(Recorded information begins)

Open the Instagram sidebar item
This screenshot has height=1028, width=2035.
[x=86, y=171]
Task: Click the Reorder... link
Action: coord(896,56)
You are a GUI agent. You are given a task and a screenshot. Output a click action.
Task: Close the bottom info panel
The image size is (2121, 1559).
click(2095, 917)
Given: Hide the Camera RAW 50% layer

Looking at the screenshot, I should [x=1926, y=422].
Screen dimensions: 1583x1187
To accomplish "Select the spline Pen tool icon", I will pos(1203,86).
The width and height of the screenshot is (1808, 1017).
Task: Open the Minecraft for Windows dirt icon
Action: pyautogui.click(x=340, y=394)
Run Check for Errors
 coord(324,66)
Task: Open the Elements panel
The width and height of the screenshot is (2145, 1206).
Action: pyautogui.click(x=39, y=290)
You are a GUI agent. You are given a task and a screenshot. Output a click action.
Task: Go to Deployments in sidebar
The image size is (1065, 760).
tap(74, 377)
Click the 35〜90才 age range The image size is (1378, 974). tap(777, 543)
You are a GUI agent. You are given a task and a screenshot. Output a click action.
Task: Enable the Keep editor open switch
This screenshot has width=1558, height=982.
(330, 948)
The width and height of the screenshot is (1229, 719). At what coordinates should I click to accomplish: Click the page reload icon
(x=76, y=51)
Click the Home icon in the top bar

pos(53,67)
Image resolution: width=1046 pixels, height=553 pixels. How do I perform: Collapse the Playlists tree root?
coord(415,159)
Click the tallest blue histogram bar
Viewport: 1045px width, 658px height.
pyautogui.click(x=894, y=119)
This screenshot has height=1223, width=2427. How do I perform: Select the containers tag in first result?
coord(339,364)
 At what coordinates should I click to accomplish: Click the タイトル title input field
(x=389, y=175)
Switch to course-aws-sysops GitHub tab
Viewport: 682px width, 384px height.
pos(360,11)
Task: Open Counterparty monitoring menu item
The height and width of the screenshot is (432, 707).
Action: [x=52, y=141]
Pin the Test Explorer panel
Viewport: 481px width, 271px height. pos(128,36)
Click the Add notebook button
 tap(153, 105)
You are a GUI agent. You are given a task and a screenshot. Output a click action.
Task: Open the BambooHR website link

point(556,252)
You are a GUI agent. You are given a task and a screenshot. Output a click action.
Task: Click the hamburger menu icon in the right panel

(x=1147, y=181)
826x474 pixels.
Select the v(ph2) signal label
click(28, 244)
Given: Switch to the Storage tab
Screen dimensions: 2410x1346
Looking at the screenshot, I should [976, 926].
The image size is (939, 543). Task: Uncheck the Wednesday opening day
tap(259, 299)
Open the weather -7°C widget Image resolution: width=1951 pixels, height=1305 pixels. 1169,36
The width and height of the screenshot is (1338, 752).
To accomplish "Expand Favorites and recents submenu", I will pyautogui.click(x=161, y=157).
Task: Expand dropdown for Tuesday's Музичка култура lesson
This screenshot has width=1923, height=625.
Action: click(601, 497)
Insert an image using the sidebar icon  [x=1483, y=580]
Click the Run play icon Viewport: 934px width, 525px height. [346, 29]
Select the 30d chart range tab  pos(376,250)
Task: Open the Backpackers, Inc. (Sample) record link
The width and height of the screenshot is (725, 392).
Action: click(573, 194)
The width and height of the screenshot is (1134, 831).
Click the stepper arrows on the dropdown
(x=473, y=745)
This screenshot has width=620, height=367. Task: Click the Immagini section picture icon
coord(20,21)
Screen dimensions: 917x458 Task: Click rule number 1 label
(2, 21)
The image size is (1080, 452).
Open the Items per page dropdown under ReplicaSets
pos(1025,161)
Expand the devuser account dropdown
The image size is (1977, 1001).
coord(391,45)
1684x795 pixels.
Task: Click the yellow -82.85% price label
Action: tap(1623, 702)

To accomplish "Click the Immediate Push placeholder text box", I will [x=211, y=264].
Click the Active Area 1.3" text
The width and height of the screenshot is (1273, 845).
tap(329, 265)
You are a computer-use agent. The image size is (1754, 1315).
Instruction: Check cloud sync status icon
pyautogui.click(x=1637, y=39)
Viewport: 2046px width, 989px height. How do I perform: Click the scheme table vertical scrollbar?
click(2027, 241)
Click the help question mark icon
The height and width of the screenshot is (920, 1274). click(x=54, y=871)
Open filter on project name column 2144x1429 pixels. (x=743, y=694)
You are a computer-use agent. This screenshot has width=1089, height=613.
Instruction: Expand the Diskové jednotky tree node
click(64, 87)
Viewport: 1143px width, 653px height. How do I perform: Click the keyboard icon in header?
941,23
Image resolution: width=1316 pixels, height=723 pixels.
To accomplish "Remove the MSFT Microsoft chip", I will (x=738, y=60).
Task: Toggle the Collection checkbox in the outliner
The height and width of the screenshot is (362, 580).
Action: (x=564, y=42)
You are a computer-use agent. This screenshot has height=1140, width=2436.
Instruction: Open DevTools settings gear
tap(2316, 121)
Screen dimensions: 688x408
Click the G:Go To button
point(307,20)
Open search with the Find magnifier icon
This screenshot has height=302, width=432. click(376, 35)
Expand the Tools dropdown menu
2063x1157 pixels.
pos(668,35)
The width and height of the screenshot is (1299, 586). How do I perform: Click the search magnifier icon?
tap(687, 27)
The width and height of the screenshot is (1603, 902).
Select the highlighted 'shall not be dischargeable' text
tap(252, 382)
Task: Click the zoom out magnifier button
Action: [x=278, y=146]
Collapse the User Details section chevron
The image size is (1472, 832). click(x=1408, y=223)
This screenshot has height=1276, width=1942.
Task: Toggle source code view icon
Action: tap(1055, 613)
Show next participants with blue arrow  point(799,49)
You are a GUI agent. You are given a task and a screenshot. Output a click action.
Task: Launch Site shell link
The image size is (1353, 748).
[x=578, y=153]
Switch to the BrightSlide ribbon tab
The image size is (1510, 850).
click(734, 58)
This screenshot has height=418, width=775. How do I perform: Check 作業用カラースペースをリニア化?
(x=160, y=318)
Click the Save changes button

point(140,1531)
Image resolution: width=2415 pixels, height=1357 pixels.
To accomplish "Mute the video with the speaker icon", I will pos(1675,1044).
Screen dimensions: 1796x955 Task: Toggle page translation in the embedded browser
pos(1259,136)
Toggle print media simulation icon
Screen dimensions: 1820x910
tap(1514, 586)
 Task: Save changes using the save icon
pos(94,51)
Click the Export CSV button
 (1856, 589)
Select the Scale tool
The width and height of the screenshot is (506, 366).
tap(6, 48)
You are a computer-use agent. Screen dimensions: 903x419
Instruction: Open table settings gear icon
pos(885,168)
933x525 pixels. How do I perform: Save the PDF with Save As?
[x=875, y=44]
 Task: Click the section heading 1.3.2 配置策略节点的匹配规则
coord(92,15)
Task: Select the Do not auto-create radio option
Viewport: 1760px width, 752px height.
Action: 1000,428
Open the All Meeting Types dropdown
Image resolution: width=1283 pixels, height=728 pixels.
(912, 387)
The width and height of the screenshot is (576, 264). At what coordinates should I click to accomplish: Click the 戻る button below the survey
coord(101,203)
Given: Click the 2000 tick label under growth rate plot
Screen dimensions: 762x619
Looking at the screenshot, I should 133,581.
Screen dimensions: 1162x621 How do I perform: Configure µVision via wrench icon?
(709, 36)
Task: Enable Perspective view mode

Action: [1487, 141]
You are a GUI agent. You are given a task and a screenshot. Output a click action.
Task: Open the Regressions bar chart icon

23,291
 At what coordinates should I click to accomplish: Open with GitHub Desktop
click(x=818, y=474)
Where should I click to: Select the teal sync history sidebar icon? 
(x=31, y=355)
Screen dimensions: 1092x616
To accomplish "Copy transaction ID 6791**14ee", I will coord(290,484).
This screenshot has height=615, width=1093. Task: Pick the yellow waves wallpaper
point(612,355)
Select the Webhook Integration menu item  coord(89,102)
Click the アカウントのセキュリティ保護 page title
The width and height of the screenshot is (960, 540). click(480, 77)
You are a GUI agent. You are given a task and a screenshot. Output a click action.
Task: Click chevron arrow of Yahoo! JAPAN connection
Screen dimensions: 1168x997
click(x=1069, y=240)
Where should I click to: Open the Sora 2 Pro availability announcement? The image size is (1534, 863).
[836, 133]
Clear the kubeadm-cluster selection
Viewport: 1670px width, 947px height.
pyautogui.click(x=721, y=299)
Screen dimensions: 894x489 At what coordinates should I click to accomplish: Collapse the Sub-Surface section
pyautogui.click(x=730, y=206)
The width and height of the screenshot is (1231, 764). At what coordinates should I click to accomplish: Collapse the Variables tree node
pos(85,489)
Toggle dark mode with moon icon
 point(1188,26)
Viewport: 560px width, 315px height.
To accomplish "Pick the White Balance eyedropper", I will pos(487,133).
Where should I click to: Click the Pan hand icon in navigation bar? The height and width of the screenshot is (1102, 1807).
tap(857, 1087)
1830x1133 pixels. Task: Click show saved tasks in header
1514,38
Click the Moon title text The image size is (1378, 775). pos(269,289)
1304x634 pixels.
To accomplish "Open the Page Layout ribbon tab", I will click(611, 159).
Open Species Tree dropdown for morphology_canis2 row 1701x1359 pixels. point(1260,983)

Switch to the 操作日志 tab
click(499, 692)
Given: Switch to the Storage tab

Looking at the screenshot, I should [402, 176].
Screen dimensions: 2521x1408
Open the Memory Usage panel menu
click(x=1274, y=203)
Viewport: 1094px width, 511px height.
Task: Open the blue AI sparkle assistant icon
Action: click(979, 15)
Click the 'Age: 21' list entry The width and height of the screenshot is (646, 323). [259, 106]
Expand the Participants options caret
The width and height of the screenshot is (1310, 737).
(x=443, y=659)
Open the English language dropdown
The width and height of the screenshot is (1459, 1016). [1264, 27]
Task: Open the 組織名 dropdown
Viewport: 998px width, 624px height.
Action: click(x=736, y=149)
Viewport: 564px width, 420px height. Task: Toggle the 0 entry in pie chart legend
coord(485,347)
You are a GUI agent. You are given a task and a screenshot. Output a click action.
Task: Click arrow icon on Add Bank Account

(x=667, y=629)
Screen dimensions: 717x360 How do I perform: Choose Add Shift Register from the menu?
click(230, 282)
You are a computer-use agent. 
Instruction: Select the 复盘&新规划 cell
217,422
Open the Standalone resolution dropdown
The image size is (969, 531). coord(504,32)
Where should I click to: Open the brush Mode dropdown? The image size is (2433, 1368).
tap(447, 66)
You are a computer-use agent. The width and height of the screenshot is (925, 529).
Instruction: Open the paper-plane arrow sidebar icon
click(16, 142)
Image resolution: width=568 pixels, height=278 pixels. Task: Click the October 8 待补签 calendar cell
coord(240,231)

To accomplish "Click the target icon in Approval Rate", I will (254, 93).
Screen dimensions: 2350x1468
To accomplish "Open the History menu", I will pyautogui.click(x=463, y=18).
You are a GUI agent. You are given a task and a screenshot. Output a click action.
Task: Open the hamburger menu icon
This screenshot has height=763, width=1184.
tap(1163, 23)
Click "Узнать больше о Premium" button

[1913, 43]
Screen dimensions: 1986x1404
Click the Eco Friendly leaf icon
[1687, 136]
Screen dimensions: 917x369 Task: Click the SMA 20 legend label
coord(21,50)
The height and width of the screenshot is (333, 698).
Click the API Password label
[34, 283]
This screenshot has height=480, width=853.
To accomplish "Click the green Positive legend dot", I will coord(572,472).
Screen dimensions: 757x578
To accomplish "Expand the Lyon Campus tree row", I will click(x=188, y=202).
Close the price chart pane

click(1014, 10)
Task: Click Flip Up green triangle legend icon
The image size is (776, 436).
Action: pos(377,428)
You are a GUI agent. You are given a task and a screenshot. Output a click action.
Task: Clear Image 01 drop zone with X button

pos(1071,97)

(Recorded information ends)

### Problem details
Copy each line above where the string "ribbon" occurs.

### Final answer
Switch to the BrightSlide ribbon tab
To accomplish "Open the Page Layout ribbon tab", I will click(611, 159).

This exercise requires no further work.